What Wheelchair Users Want Everyone To Know

Read what wheelchair users want able-bodied people to know.

According to many able-bodied adults, having a physical disability would be worse than dying. To others, because everyone is made in the image and likeness of God, disability is a sign of grace. Both of these perspectives are more than just incorrect — they’re filled with speculation and a false-understanding of the disabled condition. 

There is nothing catastrophic or divine about being physically impaired. It is simply a way of life, a state of being, and to treat it as anything else does more harm than good. You see, when you demonize or idolize someone’s physical disability, you remove the person from the situation and begin to create your own assumptions about their quality of life. This act is destructive for many reasons, but the base foundation of the problem is that these assumptions form permanent social stereotypes that create a lasting negative impact on the ways in which the disabled community is treated by their peers. 

One way to dissolve some of these assumptions is through discussion and understanding. Below, I have outlined a few points that I believe most people with disabilities would deem important for able-bodied individuals to fully comprehend. When reading through them, consider asking yourself how your privilege has consciously and unconsciously impacted your thoughts on the disabled community and what you can do today to change your perspective.

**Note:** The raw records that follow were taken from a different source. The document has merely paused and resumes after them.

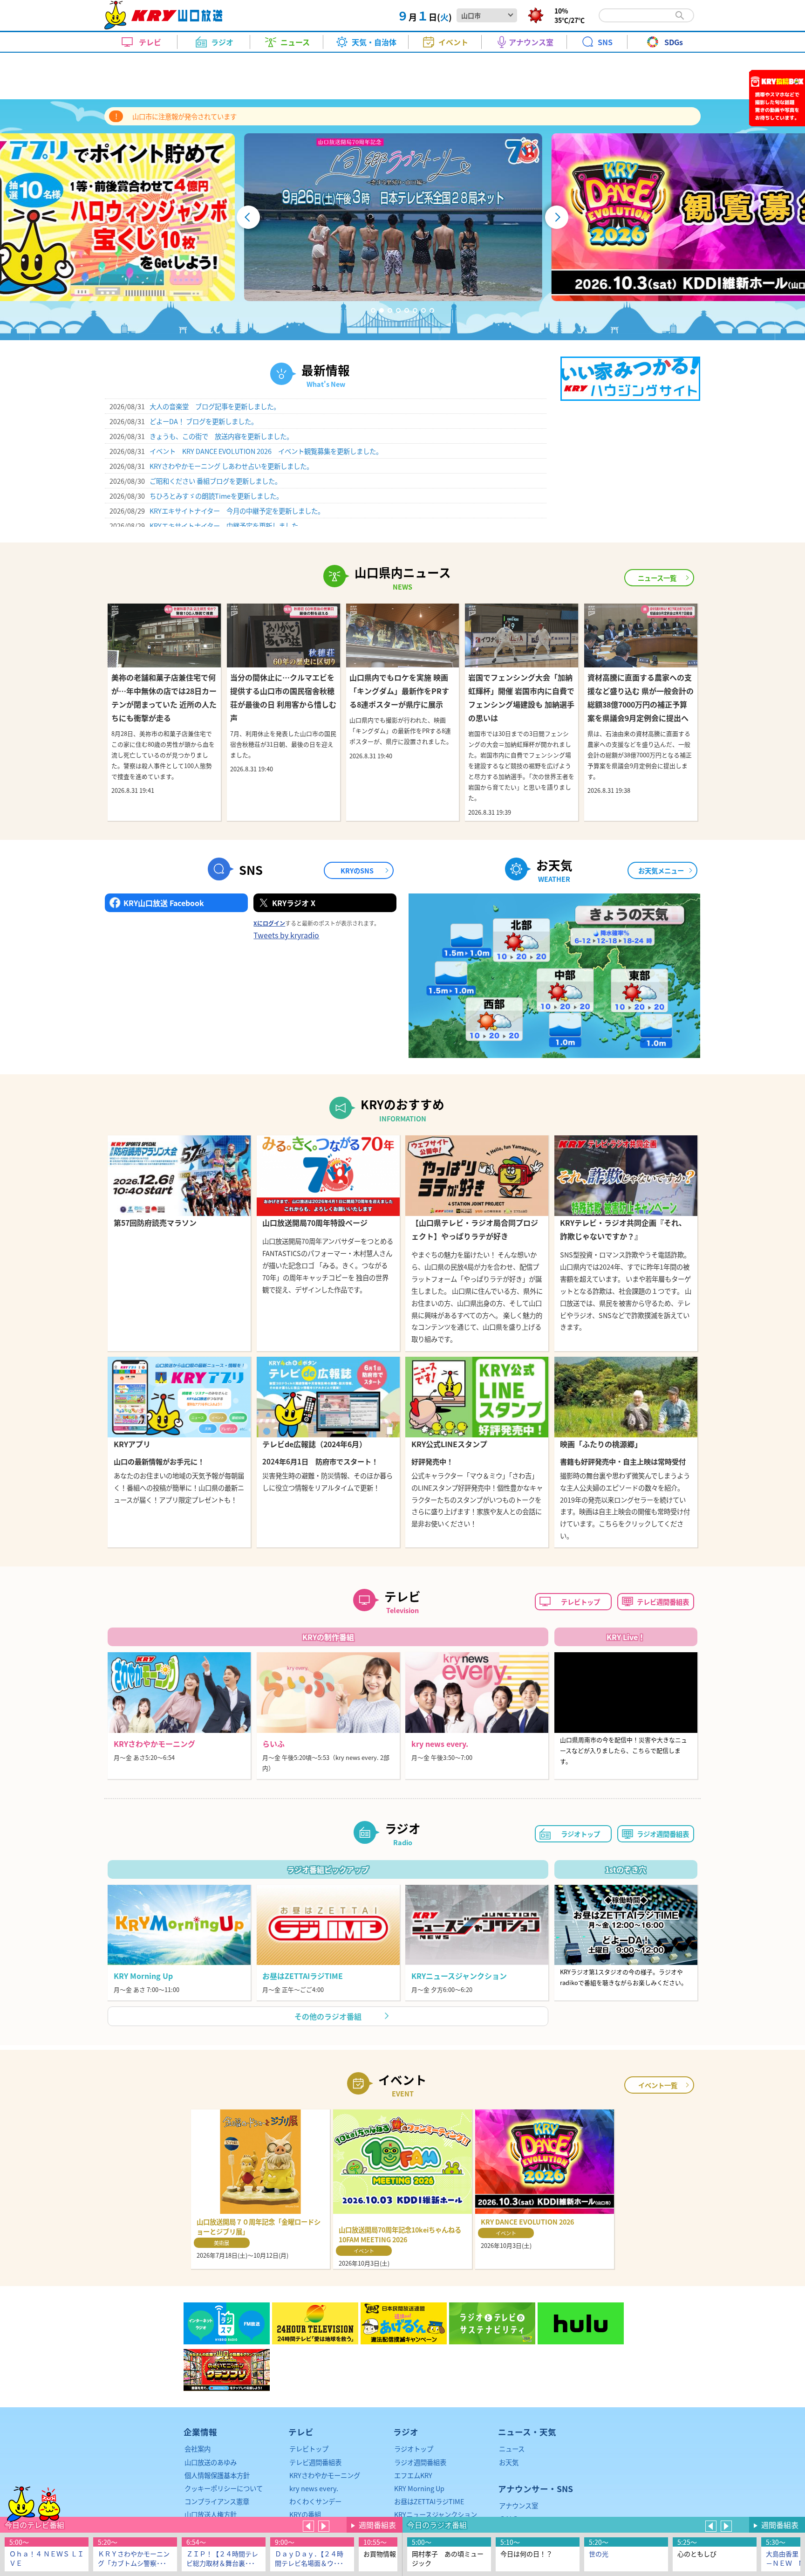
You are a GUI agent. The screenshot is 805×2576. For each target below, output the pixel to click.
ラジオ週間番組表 (663, 1834)
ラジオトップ (580, 1834)
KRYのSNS (357, 870)
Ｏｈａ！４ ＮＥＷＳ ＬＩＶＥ (46, 2558)
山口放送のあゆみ (210, 2462)
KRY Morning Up (419, 2488)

We have a voice; let us use it

I am missing two limbs on the left side of my body. To get around anywhere that is larger than your standard living room, I require the use of assistive devices such as electric or manual wheelchairs. When I was in middle school, I stood on one foot for the length of countless basketball games, occasionally flinging my orange and blue pom poms through the air without a care in the world. Advanced classes in high school often had a special seat with my name on it (and I passed every single one with top marks). In college, I hopped up the stairs to the choir loft every Sunday morning to participate in my favorite, faith-driven extracurricular activity. 

All of these opportunities required someone other than myself to look at my very obvious physical limitations, process that they existed, and choose to ignore their inherent prejudices and instead listen to the words I was saying: “I can do it.” 

Speaking for myself is one of my favorite pastimes. Standing up for accessibility injustices, telling a thoughtless teenager off for playing around on the electric wheelchairs available for use at supermarkets, outwardly complaining when a business front has a step up or a non-existent automatic door opener — these are all things that I will shout and scream about until the day I die. That said, my voice’s decibel level means absolutely nothing if the outside world is not ready to listen. 

On average, my stature is two feet shorter than those I am conversing with, making it easy for my words to get lost in the crossfire of opinions and inferences taking place up above. My situation forces people to physically look down at me, but it would be nice to not be underestimated so frequently and be given the opportunity to speak for myself. 

My level of disability depends on you

If this statement makes you feel even slightly guilty, that was, in fact, the intention. We know how to fly people from Zimbabwe to Amsterdam in 12 hours or less while simultaneously keeping them safe and comfortable, so how is it that there are still places not properly equipped for people with disabilities? 

Though the United States holds 30 percent of the world’s total wealth, our country still manages to exclude close to 20 percent of the population from basic functions and general awareness. A nation that perpetually prides itself on its freedoms outwardly denies millions of people proper access to assistive transportation, adequate healthcare, and the ability to live an independent, financially affordable life. 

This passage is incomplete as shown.